Sotheby’s to Sell Iconic Warhol Self-Portrait Executed Before His Death
NEW YORK, NY.- An iconic and rare Self Portrait by Andy Warhol, executed in 1986 just prior to his unexpected death the following year, will be offered by Sotheby’s on the evening of 12 May 2010 in a sale of Contemporary Art. The painting is from Warhol’s final series of Self Portraits – widely acknowledged as the most important of his career. The monumental canvas, measuring 108 x 108 in., is one of only a handful executed by the artist and one of only two that are known to be privately held. Estimated to sell for $10/15 million, the painting will be shown in Hong Kong and London prior to its exhibition and sale in New York.
This superb “Self Portrait” is a rare example of an important theme in the artist’s oeuvre: the complicated dichotomy between the public and private persona. From the outset of his Pop Art career, Warhol’s use of popular media images of celebrities in his 1962-63 portraits of Marilyn Monroe, Elvis Presley and Elizabeth Taylor was a vehicle for exploring themes as diverse as individual mortality and the universality of popular culture. Almost immediately, Warhol became a public celebrity in his own right and self-portraiture joined his subject matter in 1963. Content and painter were never more intricately linked in the history of self portraiture, and his own persona became the most potent avenue for exploring celebrity, vulnerability and death.

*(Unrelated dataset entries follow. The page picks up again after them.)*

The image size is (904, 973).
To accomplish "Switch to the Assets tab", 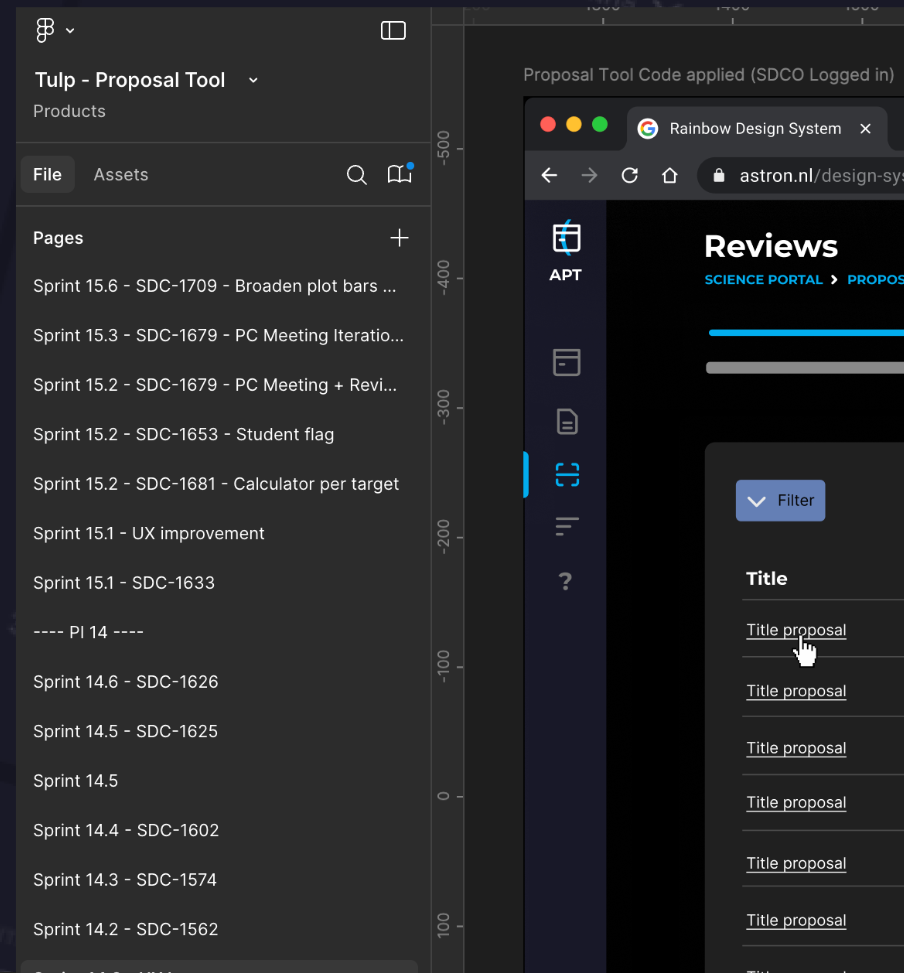I will pyautogui.click(x=121, y=174).
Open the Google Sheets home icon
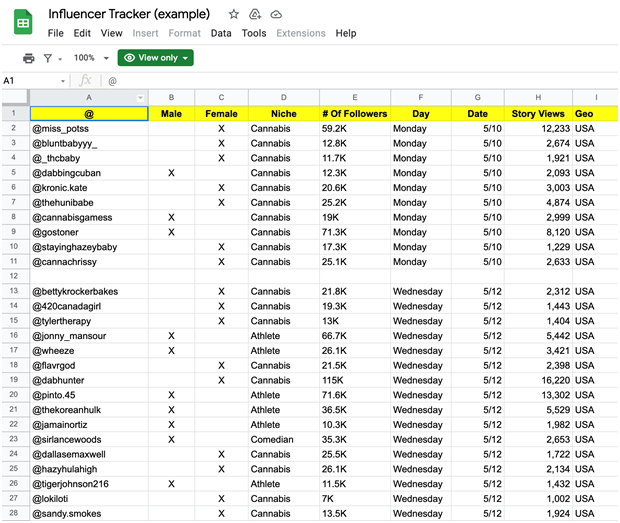This screenshot has height=523, width=620. coord(24,22)
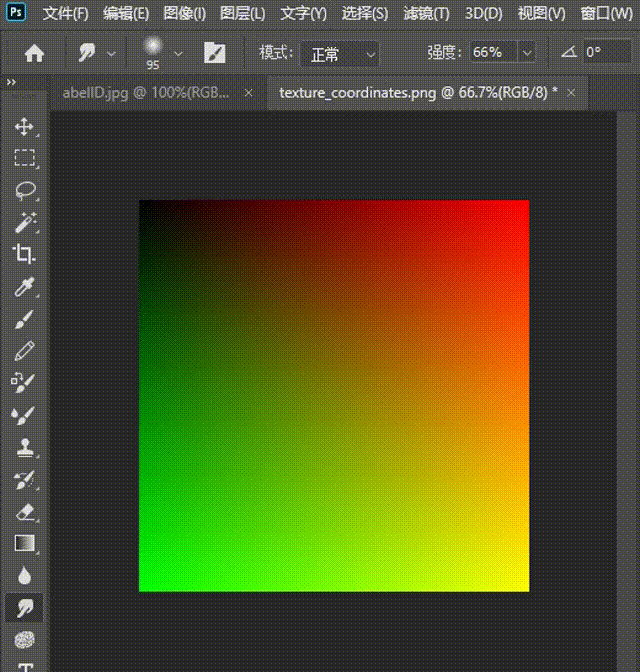The width and height of the screenshot is (640, 672).
Task: Select the Gradient tool
Action: (x=24, y=543)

The series of 1986 portraits would be the artist’s last, painted just prior to his death in February 1987. While the artist created Self Portraits throughout his career, the majority date from the 1960s and 1970s. When Warhol created the 1986 series, it had been quite some time since he had dealt with his own iconic image. Previous 1960s Self-Portraits had been based on strips of images taken in a photo booth, while the 1986 works are based on polaroids which he had used throughout the 1970s as source images. Wearing his signature “fright” wig, Warhol’s self-image overwhelms the inky black canvas surface, confronting the viewer with a direct and haunting gaze. While many of the large-format 1986 Self-Portraits measure 80 x 80 inches, this monumental painting is one of only a handful on the scale of 108 x 108 inches, each with a different color ground than the current purple Self-Portrait. They are in the collection of The Andy Warhol Museum in Pittsburgh (yellow and blue versions), the Modern Art Museum of Fort Worth, Texas (green version) and an American private collection (red version). These Self Portraits have an elegiac and mystical intensity and are the penultimate statement of the artist’s contradictory nature as a flamboyantly public personality who was ultimately enigmatic as a private individual.